Polycystic
ovaries is a
condition where instead of one or two dominant
follicles developing each month, the ovaries
become filled with many small cysts which over time
enlarge, and stretch the capsule of the ovary. The
cystic areas indicate improper activity in the ovary and
is often associated with low circulating levels of
estrogen, often a slightly raised level of testosterone,
and a lower than usual level of progesterone. This
hormonal imbalance can lead to many symptoms and are
often associated with other symptoms due to high
circulating insulin levels. Most commonly polycystic
ovaries are a sign of the polycystic ovary syndrome,
PCOS, which is characterized by absence of ovulation, a
variety of menstrual irregularities, and androgenic
hyperactivity comprising of hirsutism, acne and obesity.

The exact
cause of polycystic
ovaries still remains a mystery, but both genetic
and environmental factors are shown to be causative
factors of this disorder. Primary causes may be
dysfunction of the ovaries, abnormal insulin activity,
or problems with the hypothalamic-pituitary axis.
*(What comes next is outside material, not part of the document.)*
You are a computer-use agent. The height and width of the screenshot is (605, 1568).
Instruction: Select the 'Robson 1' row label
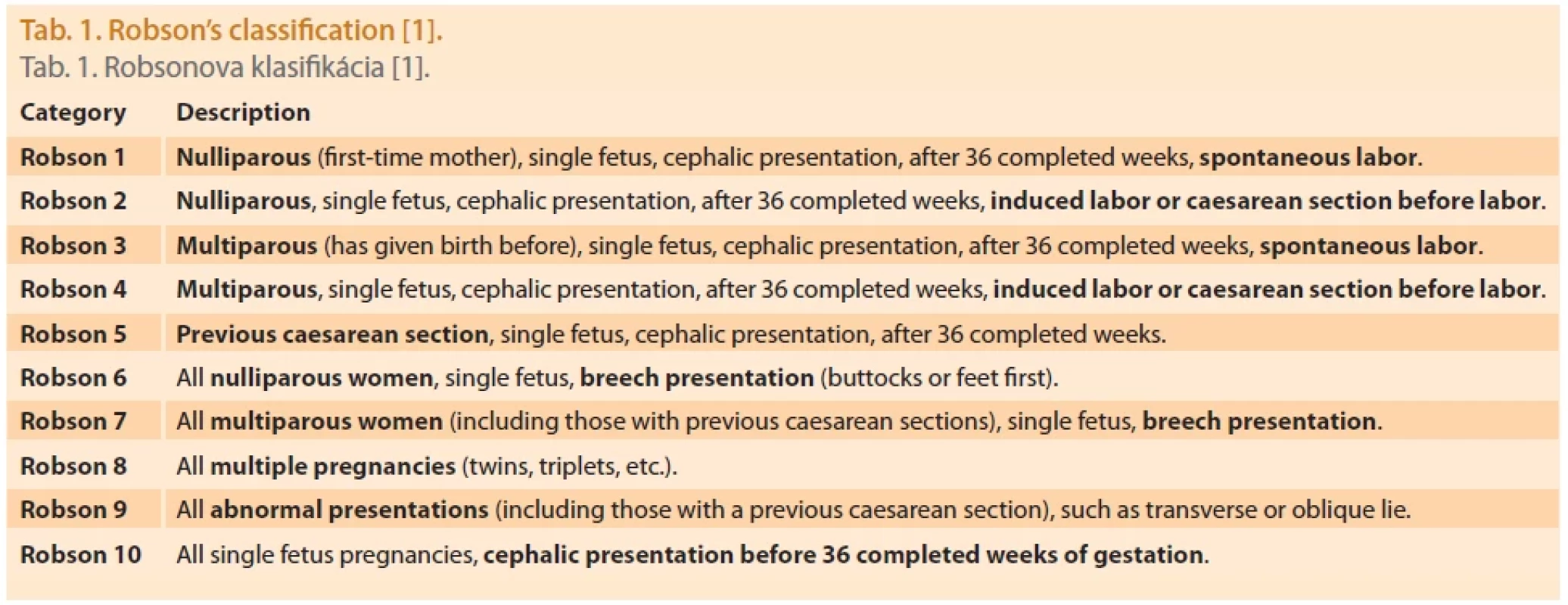[72, 157]
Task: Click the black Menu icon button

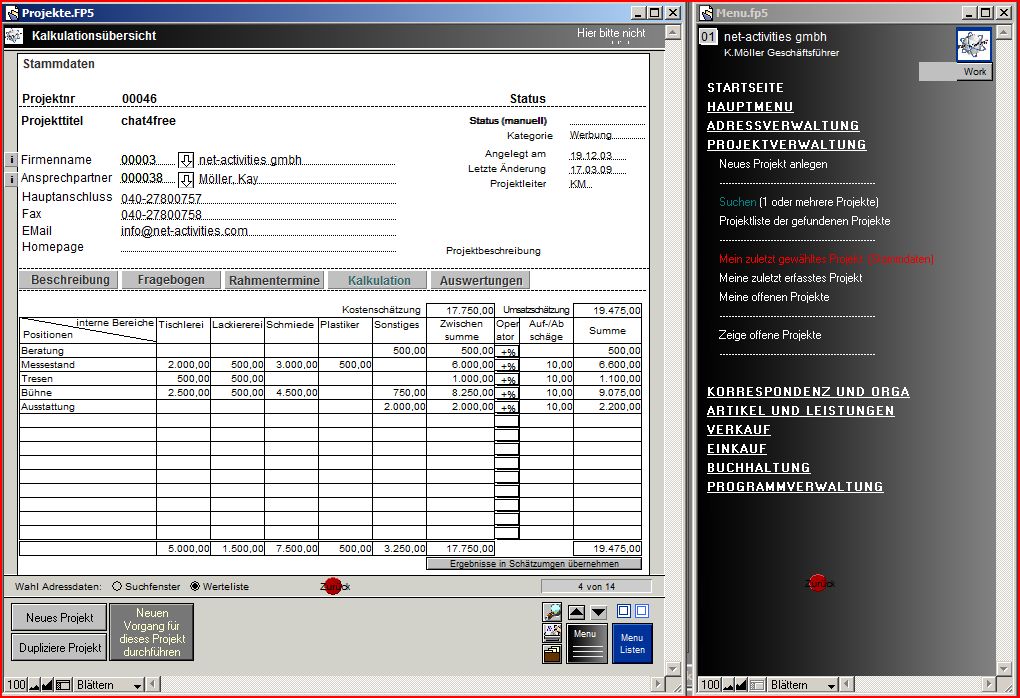Action: (586, 642)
Another important cause is obesity itself, and sometimes
weight loss is enough to help regulate ovulation and
control other symptoms.
The
polycystic ovaries have a thickened outer layer and
about twice the area of normal ovaries. The increased
area is due to both an increased stromal area as well as
an increased number of follicles. Polycystic ovaries on
ultrasound are characterized by 10 or more 2-8 mm
follicles and an increased, echodense stromal area. This
is generally associated with specific metabolic and
endocrine abnormalities. Also, women with polycystic
ovaries have associated risk factors for coronary
artery disease. Polycystic ovaries may also be found in
postmenopausal women. Often women with polycystic
ovaries seen on ultrasonography often do not have the
clinical symptoms of the polycystic ovarian disease. The
disorder probably exists as a band ranging from no
clinical symptoms to fully developed
syndrome.
Young
women with polycystic ovaries often present with a gamut
of signs and symptoms from acne, hirsutism, and
menstrual irregularities to infertility issues. Pregnant
women with polycystic ovaries too run the risk of early
miscarriage, preeclampsia, caesarean section deliveries,
gestational diabetes, and high blood pressure.
Conventional treatment includes oral contraceptive
pills, anti-androgens, ovulation stimulators, or ovarian
drilling. Most of the drugs need to be taken over a long
period of time and have many serious side
effects.
Since polycystic ovaries are often associated with cardiovascular risk, lifestyle modifications are highly indicated. A holistic medical practitioner will outline a personal program by taking into consideration physical, mental as well as emotional factors. This will help not only in controlling the symptoms but also reducing future risks.